BitsDevelopmentTeam / bits-server

Presence and logging daemon for BITS system.
GNU General Public License v3.0
5 stars 2 forks source link

Presence list (roster) #22

Closed esseks closed 9 years ago

esseks commented 10 years ago

The list of users who are in the headquarter will be shown in the private area of the site. This is a nice feature for other members to know whether someone they are looking for is currently available.

Presences are inferred from MAC addresses, which are harvested by an external daemon and submitted via the new API call /macupdate. HTTP requests to /macupdate must be issued via POST and two parameters must be included:

A wrong passwords generates a 403 (not authorized) error, while a malformed request (one or both parameters missing) generates a 400 (bad request) error.

If the password issued by the client matches, BITS will query the users to whom the harvested MAC addresses are associated and update the roster view in the private area. For establishing a relationship between users and MAC addresses, a MACToUser(mac_hash, userid) table has been created.

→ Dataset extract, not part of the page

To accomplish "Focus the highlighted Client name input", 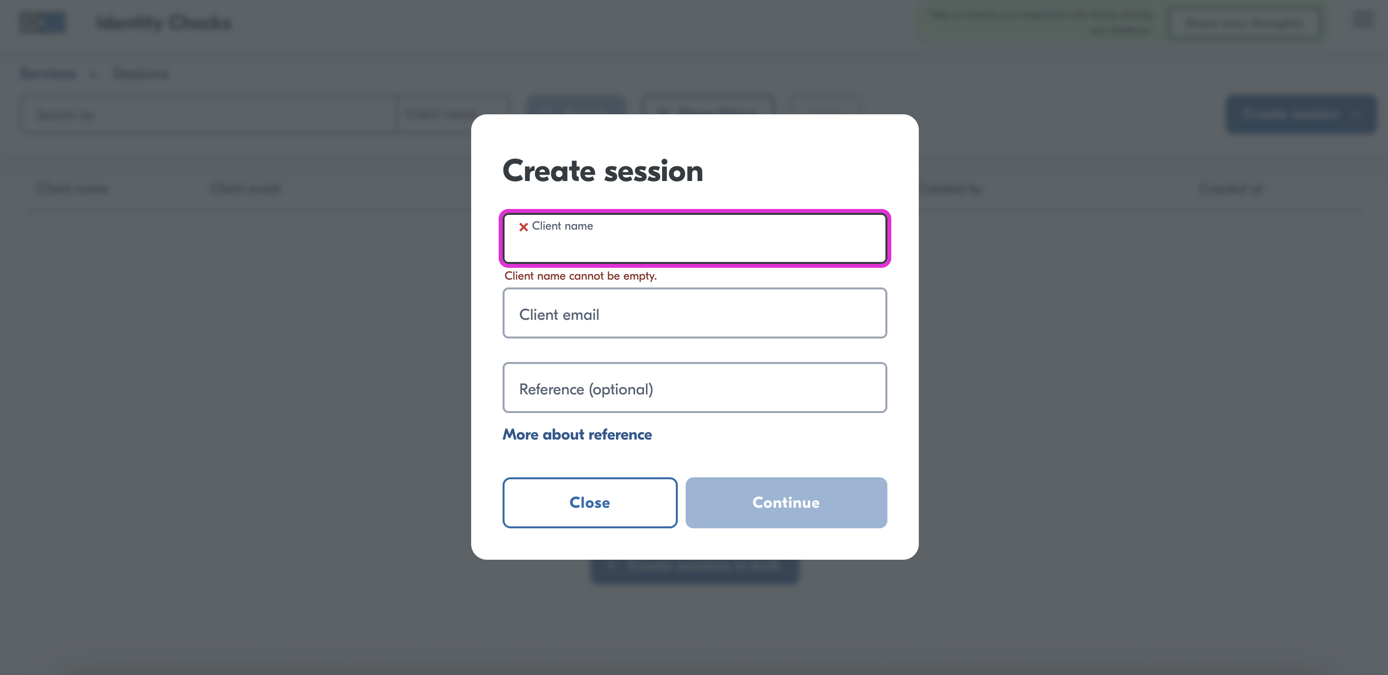I will [x=695, y=239].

Calls to /macupdate are rate limited and the minimum delta between updates can be configured using the mac_update_interval option. The limit is per IP address.

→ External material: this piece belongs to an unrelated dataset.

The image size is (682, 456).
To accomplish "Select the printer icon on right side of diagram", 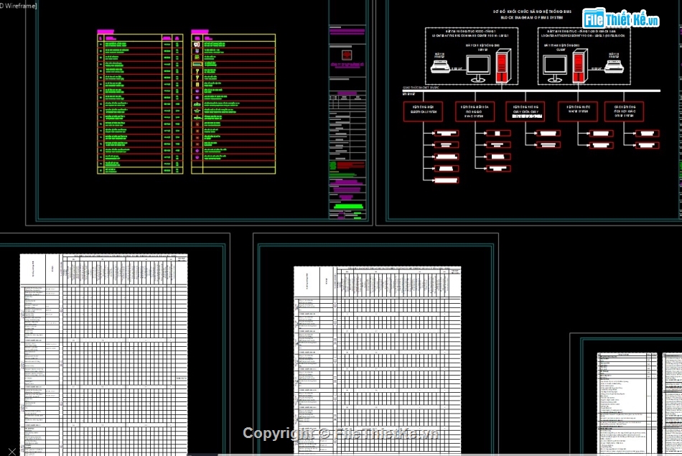I will [614, 67].
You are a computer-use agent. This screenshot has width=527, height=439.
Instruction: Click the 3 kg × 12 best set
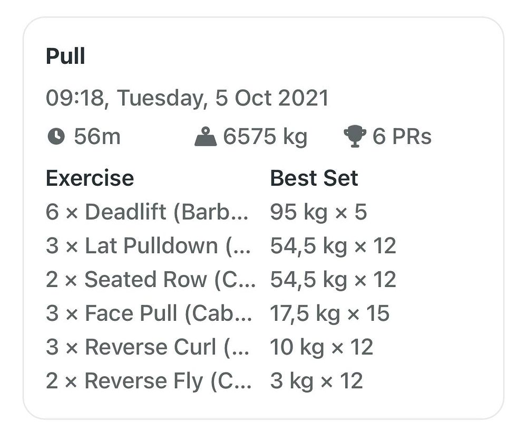point(316,381)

In order to guarantee reasonable privacy to users, MAC addresses are hashed before being submitted to /macupdate. Since the preimage space for this problem is really small, a secret part is introduced in the hash by using a HMAC-SHA256 function:

def hash(mac):
    return hmac.new(SECRET_KEY, mac, hashlib.sha256).hexdigest()

The SECRET_KEY is not known to bits-server and it is not stored on the server. Only hashes are stored in the DB and sent through the wire. The exact format of mac input parameter is not even relevant for bits-server to match hashes, as long as the harvester always generates the same hash for same MAC.

Currently, no facility for entering MAC hashes is provided, although it has been put in the backlog.